Monthly Archives: September 2009

Book Stacks


One of my blogger friends posted a picture of her book piles today. I realized that I love this sort of picture because it is a quick version of a browse over more extensive book shelves. It reminded me that I have similar piles around here. This first pile is the books I gave up on this summer, and will be shipping out. I’m still trying to find time to write about why I didn’t finish them. Several of them are by writers I know are good, but I am not equal to them, or I don’t have time for them, or something.

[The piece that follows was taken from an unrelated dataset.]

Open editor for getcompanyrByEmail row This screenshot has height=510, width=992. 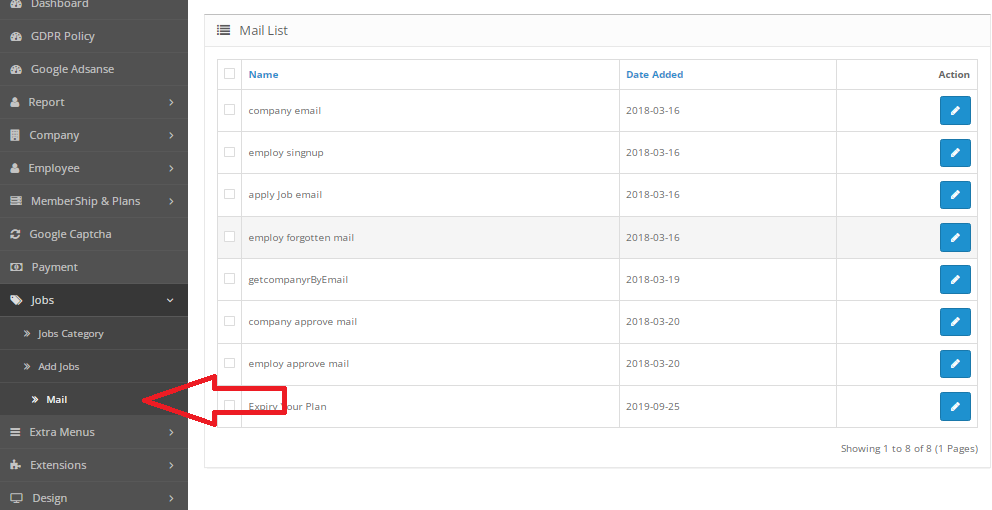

The second stack I just purchased at the library used bookstore yesterday. I went in with my eyes narrowed to paperbacks or very small hardcovers, because that is the category of book I am mostly limited to these days, as I read while lying in bed under the covers. There are already plenty of heavy hardcovers waiting on the shelves for me for those times when I am on vacation or sick or on a long car trip.

So I managed to find quite a range of authors and genres. My California is subtitled Journeys by Great Writers, but the only names I recognize are John Steinbeck and Dana Gioia. The Churchill book is a short biography published by The New York Times at his death in 1965. One of my teachers in junior high recommended the Thomas Wolfe book to me, and Annie Dillard is a longtime favorite. Perhaps some of these will end up starting a new reject stack, but in the meantime I feel prepared for some cozy times this fall.

Fewer Read Books at All


Is it still Banned Books Week? I might not have thought twice about it but for a couple of bloggers I check in on, each of whom sheds a ray of light from a different direction than the typical articles on the subject.

Semicolon writes briefly about how librarians complain about parents “censoring” reading material, while they quietly skew the contents of the library collections.

And Orrologion explains how the mainstream press is ignoring their own reluctance to publish a certain strain of unpopular works.

The most disturbing thing in my mind is that more and more people probably don’t care whether books are banned or censored or whatever, because fewer and fewer people in our country read books at all.

When Dana Gioia was still Chairman of the National Endowment for the Arts, the agency undertook an extensive study of the reading habits of the nation, which I heard him speak about recently. It’s a topic that is always current with me, and I hope to post here later about some of the interesting things I learned.

But for now, I must get back to my books….

Slow-roasting going on here.

In the last week I’ve had a few new adventures in the kitchen. What with the need to use the products of my garden yet-unharvested, I can’t stick around here very long, so I’ll be brief, and just now give you the link for the wonderful slow-roasted cherry tomatoes everyone seems to be talking about. You might have some little tomatoes around you could try this on. They are just as delectable as “everyone” says. If I had discovered them earlier in the summer….well, I didn’t. But next year!


I still have all three types and colors of cherry tomatoes, which is why my end result includes some very babyish ones. The smaller ones I took out of the oven after 3 1/2 hours, but the large red ones I left in all 4 hours.

The original recipe creator, I think it was, said that she likes a good amount of fennel in her seasoning, so I used 1/2 teaspoon of fennel seeds and 1 1/2 teaspoons of an “Italian seasoning” mix for my seasoning. The finished tomatoes were just perfect, so I’ll do the same thing again tomorrow with what I picked today.

I can see why households with children wouldn’t have any of these left over, but as there were only two of us, I put some in the freezer for later. If I hadn’t exercised such discipline, though, I’m sure they would have quickly disappeared.